Wat is de rol van de burger?

Of gaat het ook over (mee)beslissen en zeggenschap? Een wereld van verschil. Met andere woorden: wat is de rol van de burger in de besluitvorming over de warmtetransitie? Als participatie gelijkstaat aan keuzevrijheid of zeggenschap, dan staat dat op gespannen voet met het uitgangspunt van kosteneffectiviteit. Stel dat uit de analyse van gebieds- en gebouwkenmerken in een wijk volgt dat een warmtenet het meest kosteneffectiviteit is, dan kunnen individuele keuzes leiden tot andere alternatieven voor warmte. Dat kan ertoe leiden dat niet alleen een warmtenet moet worden aangelegd, maar ook het elektriciteitsnet moet worden verzwaard voor een all electric oplossing of aanpassingen aan het aardgasnet voor het geschikt maken voor waterstof of biogas. Hierdoor nemen de maatschappelijke kosten enorm toe. Keuzevrijheid kan dus ook het draagvlak en de uitvoerbaarheid in gevaar brengen.

Participatie

Dat brengt de vraag met zich mee aan welke voorwaarden een participatieve aanpak moet voldoen om succesvol draagvlak te creëren? Participatie is een middel om draagvlak te bereiken en nooit een doel op zich. Daarom is het belangrijk dat overheden duidelijk aangeven welke concrete maatschappelijke resultaten zij willen boeken, hoe burgers bij de besluitvorming worden betrokken en hoe op een transparante en begrijpelijke wijze verantwoording wordt afgelegd over die besluitvorming. Inhoudelijk betekent dit dat lokale overheden eerlijk moeten zijn over de mate van zeggenschap van burgers over het alternatief van aardgas in het participatieproces.
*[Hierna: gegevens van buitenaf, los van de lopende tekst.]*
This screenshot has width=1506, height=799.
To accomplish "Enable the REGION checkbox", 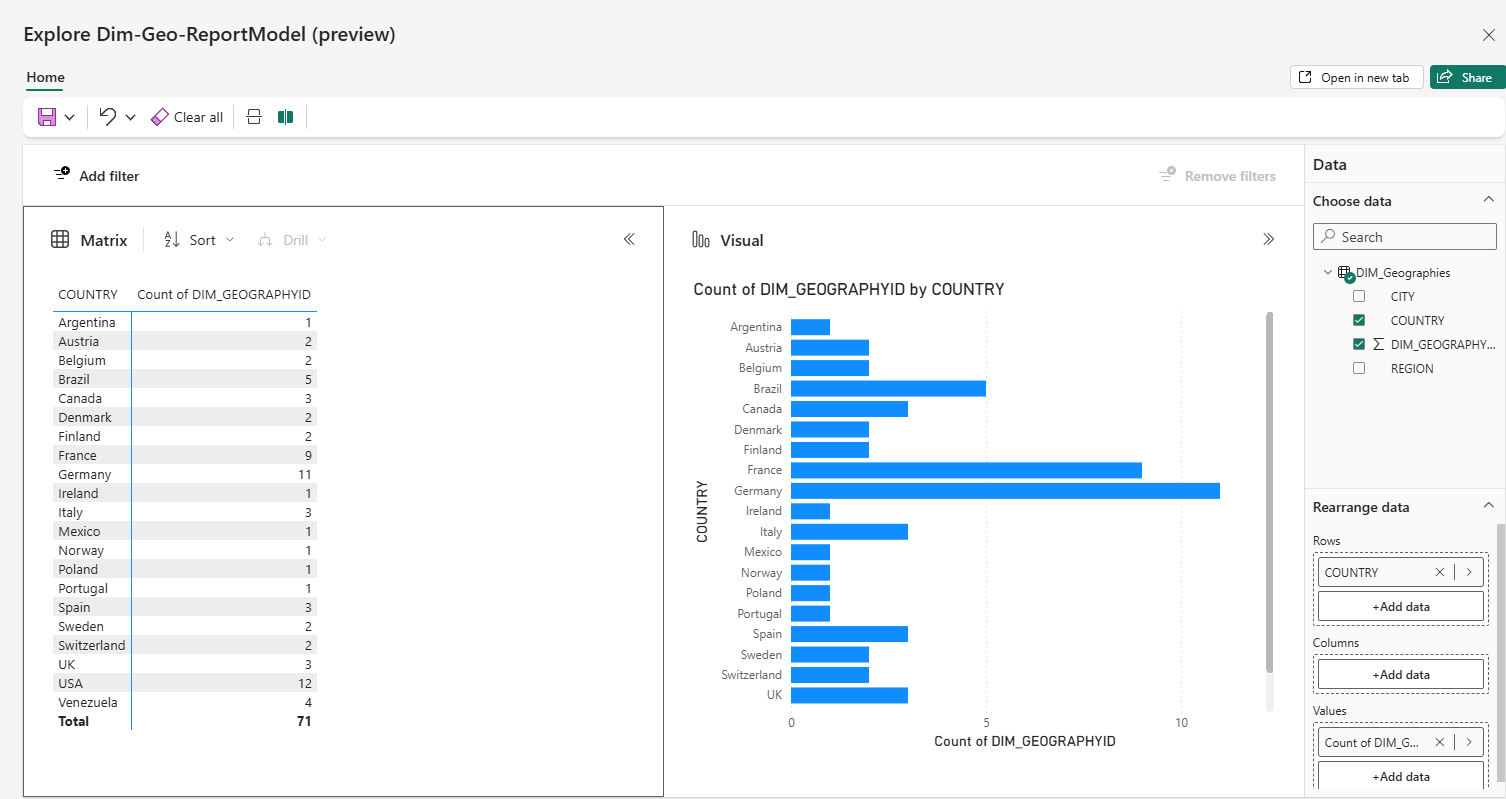I will pyautogui.click(x=1359, y=368).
Sturen op kosteneffectiviteit brengt met zich mee dat die zeggenschap beperkt moet zijn. De rijksoverheid kan gemeenten bij de wijkaanpak helpen door die kaders mee te geven en gemeenten zowel een afsluitrecht te geven als een aansluitplicht voor gebouwen op te nemen. Een goed ingericht participatieproces met duidelijke randvoorwaarden draagt zo bij aan kwalitatief betere besluitvorming voor een haalbare en betaalbare warmtetransitie en kan het draagvlak voor de wijkgerichte aanpak juist vergroten.

Dit artikel is ook gepubliceerd op Binnenlands Bestuur.